熔融塩原子炉
読み:ようゆうえん-げんしろ
外語:MSR: molten salt reactor

 原子炉のタイプの一つで、一次冷却材による分類の一つ。冷却材に溶融塩を使うもの。
目次

概要
 熔融塩原子炉というのは概念であって、固有の構造を表わすものではない。従って、様々なものがある。
 例えば、四弗化ウラン(UF4)などを溶融状態とした弗化物塩の混合物を燃料とする。
 核分裂の熱により高温となった燃料は炉心外に導かれ熱交換機で二次冷却材と熱を交換する。二次冷却材もまた弗化物塩である。これを水蒸気発生器に導き、二次冷却材の熱でお湯を沸かし、水蒸気でタービンを回すことになる。

特徴

基本構造
 トリウム熔融塩炉として研究されているものは、燃料はフリーベにトリウム等を混入したもの(7LiF-BeF2-ThF4-UF4)が使用される。
 減速材は黒鉛などが使われるため黒鉛炉の一種となるが、一般的な黒鉛炉とは機構がまったく違う。
 小型熔融塩炉FUJIを例にすると、まずこの混合燃料の融点は約500℃、沸点は1400℃以上で、運用中の炉心出口付近の温度は700℃程度である。
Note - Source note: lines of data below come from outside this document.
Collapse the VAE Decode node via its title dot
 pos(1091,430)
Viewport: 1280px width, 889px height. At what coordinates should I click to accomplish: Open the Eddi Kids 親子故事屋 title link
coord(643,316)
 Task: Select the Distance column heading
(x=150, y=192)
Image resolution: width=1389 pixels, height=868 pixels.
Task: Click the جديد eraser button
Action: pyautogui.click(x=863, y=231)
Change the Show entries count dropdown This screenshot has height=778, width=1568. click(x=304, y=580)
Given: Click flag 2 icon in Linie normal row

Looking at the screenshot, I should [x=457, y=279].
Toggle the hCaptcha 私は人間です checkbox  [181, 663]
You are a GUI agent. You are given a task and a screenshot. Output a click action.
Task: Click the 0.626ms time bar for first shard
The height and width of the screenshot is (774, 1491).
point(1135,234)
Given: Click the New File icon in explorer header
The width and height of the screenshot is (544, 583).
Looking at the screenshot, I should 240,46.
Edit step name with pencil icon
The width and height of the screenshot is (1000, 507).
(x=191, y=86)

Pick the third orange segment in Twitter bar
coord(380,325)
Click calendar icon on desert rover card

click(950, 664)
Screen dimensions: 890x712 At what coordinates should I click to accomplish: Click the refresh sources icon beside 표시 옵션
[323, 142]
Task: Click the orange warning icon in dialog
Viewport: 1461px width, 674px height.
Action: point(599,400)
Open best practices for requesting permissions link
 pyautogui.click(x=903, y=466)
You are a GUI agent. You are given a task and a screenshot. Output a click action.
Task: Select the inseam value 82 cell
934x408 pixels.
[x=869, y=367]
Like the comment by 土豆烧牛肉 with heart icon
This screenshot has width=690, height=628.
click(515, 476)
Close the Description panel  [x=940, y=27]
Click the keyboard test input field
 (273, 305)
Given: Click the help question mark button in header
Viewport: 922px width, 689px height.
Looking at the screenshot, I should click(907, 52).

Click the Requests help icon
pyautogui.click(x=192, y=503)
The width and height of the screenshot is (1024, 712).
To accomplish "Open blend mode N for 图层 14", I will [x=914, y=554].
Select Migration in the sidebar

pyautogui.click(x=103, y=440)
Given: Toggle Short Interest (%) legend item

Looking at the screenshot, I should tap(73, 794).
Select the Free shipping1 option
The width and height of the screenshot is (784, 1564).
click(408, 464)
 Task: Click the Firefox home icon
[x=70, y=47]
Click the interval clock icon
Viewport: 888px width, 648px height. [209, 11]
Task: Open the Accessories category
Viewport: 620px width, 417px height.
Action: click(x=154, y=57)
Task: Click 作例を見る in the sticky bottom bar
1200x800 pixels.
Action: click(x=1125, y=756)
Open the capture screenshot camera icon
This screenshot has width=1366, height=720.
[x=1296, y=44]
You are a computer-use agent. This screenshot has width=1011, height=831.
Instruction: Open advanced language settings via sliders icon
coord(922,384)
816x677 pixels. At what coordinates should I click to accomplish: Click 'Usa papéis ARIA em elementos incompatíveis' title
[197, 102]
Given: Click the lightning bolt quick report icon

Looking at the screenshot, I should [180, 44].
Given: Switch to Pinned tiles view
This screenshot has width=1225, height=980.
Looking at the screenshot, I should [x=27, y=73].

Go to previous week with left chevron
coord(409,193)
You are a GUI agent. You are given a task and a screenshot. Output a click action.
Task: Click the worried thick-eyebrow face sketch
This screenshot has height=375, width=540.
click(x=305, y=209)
このため、核分裂反応が起こり加熱すると液体となり、704℃になった燃料は炉心外に導かれ、一次熱交換機で二次冷却材と熱を交換し、565℃に冷めて再び炉心に戻る。
 二次冷却系はNaBF4-NaFで、454℃が一次熱交換機に入り燃料と熱交換し、633℃に加熱されて出てくる。これが水蒸気発生器に入り熱でお湯を沸かした後、再び一次熱交換機に戻ることになる。
 タービンを回す系統は、水蒸気発生器とタービンの間を水蒸気が巡る。水蒸気発生器で、水は二次冷却系からの熱で538℃に加熱される。